*Written exercise*:
Copy out the entries word for word, beginning at their first line and stopping after the line that contains "Looking at the screenshot, I should 734,11.".

*Information supplied*:
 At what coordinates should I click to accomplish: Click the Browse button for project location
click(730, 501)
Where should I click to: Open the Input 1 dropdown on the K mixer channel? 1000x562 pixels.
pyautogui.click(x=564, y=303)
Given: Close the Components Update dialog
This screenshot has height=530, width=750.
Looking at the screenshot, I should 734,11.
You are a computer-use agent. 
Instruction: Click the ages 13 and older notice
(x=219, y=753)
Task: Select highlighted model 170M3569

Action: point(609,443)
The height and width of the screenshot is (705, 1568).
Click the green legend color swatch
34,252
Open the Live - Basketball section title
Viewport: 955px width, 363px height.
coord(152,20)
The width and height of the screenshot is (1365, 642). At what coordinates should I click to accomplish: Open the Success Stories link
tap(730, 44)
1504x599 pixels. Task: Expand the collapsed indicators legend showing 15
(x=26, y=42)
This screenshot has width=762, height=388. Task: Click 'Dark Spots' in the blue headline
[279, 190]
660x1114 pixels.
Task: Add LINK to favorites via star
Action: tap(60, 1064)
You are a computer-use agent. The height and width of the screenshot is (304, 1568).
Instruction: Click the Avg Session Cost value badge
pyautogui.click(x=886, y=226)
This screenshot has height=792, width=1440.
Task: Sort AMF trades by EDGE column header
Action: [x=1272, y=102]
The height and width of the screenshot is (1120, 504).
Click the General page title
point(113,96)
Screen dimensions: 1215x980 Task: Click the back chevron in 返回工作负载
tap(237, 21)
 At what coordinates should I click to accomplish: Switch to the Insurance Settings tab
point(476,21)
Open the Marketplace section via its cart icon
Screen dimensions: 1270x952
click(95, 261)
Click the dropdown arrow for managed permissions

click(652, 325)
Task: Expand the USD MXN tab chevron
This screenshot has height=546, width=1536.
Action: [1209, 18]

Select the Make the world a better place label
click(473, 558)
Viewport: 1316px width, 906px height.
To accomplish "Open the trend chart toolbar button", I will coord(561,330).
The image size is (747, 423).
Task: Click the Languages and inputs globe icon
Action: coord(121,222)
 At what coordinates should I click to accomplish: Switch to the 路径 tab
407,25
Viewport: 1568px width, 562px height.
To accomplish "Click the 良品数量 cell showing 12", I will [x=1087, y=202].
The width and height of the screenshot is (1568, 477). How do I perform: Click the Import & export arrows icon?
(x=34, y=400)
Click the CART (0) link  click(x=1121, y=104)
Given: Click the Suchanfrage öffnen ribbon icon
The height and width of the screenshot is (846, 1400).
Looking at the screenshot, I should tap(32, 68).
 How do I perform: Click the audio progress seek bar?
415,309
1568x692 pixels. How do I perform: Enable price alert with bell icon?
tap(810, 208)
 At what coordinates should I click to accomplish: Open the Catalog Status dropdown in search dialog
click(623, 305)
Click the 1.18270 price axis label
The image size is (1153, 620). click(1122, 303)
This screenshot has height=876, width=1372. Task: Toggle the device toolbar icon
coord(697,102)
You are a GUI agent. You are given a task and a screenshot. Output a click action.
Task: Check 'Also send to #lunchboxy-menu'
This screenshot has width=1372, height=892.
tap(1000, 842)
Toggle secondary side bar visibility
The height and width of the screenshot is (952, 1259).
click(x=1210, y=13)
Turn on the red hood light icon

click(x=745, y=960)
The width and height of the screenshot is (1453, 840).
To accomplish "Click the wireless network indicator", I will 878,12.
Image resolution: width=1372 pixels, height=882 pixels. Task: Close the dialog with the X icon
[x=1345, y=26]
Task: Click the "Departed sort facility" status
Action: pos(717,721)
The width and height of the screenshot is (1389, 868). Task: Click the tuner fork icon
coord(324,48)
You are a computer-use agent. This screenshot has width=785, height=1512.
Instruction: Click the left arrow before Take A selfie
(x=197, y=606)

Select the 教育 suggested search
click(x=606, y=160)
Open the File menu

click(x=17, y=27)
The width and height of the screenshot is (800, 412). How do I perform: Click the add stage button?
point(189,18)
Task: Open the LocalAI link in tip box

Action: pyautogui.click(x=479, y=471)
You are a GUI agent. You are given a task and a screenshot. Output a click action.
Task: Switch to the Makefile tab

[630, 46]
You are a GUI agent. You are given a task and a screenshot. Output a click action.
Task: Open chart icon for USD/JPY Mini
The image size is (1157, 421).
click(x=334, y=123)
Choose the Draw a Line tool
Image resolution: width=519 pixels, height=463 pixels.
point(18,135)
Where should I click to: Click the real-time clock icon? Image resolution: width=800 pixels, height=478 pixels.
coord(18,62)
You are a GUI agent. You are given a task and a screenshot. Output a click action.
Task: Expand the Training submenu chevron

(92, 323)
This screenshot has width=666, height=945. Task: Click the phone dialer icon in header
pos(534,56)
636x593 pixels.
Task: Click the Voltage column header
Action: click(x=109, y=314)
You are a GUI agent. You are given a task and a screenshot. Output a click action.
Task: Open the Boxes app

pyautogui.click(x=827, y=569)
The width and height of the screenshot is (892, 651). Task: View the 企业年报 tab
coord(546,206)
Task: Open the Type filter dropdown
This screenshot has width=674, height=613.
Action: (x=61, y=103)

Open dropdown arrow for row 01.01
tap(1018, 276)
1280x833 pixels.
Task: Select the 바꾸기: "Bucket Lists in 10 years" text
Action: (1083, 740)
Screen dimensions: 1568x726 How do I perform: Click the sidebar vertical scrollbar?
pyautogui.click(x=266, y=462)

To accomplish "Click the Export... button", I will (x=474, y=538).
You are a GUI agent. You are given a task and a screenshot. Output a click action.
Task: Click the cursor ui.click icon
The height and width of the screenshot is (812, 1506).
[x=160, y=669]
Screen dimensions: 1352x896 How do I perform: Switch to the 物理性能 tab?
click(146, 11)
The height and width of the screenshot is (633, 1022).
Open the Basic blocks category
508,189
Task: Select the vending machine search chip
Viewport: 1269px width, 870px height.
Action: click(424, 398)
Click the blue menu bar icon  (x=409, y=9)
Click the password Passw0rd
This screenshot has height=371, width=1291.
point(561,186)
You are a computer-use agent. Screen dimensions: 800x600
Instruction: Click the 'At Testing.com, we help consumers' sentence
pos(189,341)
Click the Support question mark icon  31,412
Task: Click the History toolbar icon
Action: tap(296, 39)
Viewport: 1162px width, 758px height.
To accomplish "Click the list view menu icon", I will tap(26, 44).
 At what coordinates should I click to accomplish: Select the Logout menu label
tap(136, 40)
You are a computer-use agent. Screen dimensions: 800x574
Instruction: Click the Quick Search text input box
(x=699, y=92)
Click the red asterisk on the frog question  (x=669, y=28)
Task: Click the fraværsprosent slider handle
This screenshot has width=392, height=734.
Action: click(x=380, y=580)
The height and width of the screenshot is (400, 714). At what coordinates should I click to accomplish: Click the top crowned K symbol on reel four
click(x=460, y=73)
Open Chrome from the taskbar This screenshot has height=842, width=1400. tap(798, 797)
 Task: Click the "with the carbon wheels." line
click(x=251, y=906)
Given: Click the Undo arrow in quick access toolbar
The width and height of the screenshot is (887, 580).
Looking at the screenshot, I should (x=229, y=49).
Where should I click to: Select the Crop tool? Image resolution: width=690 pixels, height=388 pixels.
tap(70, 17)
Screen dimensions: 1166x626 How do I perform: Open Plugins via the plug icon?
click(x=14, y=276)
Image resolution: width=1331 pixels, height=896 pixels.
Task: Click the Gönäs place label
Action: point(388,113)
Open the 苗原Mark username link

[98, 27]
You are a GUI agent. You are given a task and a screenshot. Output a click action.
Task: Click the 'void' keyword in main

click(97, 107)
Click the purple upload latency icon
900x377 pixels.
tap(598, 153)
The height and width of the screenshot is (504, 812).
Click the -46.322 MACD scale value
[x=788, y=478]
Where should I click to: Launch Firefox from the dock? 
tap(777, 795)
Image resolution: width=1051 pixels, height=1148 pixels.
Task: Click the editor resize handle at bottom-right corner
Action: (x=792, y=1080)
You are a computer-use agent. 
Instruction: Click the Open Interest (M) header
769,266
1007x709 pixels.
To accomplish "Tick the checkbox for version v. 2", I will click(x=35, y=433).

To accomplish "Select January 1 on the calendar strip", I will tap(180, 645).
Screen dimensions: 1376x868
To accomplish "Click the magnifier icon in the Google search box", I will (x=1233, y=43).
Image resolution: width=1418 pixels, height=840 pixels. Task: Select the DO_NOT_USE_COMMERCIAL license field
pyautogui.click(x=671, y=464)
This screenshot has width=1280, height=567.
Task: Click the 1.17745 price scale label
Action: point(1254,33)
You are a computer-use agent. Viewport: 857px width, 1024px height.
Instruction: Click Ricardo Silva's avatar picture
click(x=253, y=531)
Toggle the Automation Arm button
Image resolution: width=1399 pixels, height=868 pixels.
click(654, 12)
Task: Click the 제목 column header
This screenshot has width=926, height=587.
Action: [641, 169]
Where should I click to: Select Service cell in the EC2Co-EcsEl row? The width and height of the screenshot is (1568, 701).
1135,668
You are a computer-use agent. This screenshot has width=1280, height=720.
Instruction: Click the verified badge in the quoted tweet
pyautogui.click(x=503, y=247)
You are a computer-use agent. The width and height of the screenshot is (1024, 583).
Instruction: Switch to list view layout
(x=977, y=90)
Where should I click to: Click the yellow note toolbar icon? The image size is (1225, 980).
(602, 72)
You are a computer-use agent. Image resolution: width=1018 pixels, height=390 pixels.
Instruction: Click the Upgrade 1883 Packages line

*The output*:
 At what coordinates should I click to accomplish: Click the Browse button for project location
click(730, 501)
Where should I click to: Open the Input 1 dropdown on the K mixer channel? 1000x562 pixels.
pyautogui.click(x=564, y=303)
Given: Close the Components Update dialog
This screenshot has height=530, width=750.
Looking at the screenshot, I should 734,11.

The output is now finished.